O pesquisador Mauro Zilbovicius, da Escola Politécnica da Universidade de São Paulo (USP) e Fundação Vanzolini, diz que as propostas são boas, mas deixam de abordar uma questão fundamental. "Quem financiará os investimentos durante os próximos 10 anos (logo ali, 2 mandatos presidenciais e meio)? É viável economicamente o investimento, e a operação e manutenção dos sistemas necessários? Este é o grande nó: hoje, e sem proposta para o futuro, quem vai financiar tudo, investimentos e operação e manutenção, é a tarifa paga pelo consumidor", explica.

Os esforços para a manutenção dos recursos hídricos não podem deixar de ser prioridade aos candidatos. "No país mais desigual do mundo, a maioria não pode sustentar a tarifa necessária para isso. Mas água corrente potável e abundante, sem interrupção, e coleta de tratamento de 100% do esgoto doméstico são um direito da sociedade: preservar a vida e a natureza é ganho (ou prejuízo) de todos, não apenas do consumidor de serviço", aponta.

Para Zilbovicius, uma das soluções é a criação de um fundo nacional para fazer o funding (com captação de investimentos) dos serviços. A coleta e o tratamento de esgoto devem ser compulsórios e gratuitos para o cidadão. Por último, facilitar a possibilidade de construção de consórcios de municípios para contratar unificadamente os serviços, porque os investimentos em saneamento apresentam economia grande de escala.

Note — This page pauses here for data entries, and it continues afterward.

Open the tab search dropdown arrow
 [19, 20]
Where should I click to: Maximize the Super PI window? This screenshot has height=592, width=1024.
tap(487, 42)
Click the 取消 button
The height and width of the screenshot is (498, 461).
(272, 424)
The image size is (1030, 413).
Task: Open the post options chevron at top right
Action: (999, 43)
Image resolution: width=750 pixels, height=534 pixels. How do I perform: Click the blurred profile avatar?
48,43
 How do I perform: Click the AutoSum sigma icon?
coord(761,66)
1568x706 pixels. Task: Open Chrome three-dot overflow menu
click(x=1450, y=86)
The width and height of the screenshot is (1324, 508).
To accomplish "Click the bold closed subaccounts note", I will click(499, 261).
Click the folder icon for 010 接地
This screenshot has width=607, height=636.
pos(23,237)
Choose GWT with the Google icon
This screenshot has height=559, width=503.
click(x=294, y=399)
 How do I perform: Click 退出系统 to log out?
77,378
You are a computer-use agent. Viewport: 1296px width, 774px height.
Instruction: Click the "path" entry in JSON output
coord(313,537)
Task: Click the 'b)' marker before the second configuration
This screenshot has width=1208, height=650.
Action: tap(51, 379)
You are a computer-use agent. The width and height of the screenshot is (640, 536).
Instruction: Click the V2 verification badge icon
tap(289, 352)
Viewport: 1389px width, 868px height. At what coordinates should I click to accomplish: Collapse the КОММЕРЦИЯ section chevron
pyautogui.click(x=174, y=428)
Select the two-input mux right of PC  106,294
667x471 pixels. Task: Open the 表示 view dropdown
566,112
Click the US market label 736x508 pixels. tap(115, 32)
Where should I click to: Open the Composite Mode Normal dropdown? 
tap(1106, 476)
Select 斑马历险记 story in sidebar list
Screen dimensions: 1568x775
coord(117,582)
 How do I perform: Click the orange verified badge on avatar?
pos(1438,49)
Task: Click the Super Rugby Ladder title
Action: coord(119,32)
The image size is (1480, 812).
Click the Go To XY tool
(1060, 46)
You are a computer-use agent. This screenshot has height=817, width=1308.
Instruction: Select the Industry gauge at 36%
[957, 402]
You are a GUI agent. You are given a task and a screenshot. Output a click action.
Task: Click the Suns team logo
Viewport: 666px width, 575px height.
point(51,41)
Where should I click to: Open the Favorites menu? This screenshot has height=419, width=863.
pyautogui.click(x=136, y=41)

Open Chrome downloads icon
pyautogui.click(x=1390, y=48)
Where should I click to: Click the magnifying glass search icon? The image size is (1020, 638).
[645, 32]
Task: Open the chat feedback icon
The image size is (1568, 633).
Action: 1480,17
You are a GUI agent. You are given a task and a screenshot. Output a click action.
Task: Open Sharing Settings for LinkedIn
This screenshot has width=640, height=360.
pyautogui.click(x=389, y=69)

"A tarifa deve ser baixa e ser definida pela capacidade de pagar — o bairro de alta renda pode e deve pagar mais tarifa da água do que o bairro de renda baixa. O mesmo nas cidades. As empresas que consomem água e a vendem (como cerveja, por exemplo) devem pagar pelo uso do bem público. Com esse fundo será possível contratar as obras necessárias — financiando empresas estaduais ou privadas —e custear operação e manutenção do sistema", afirma.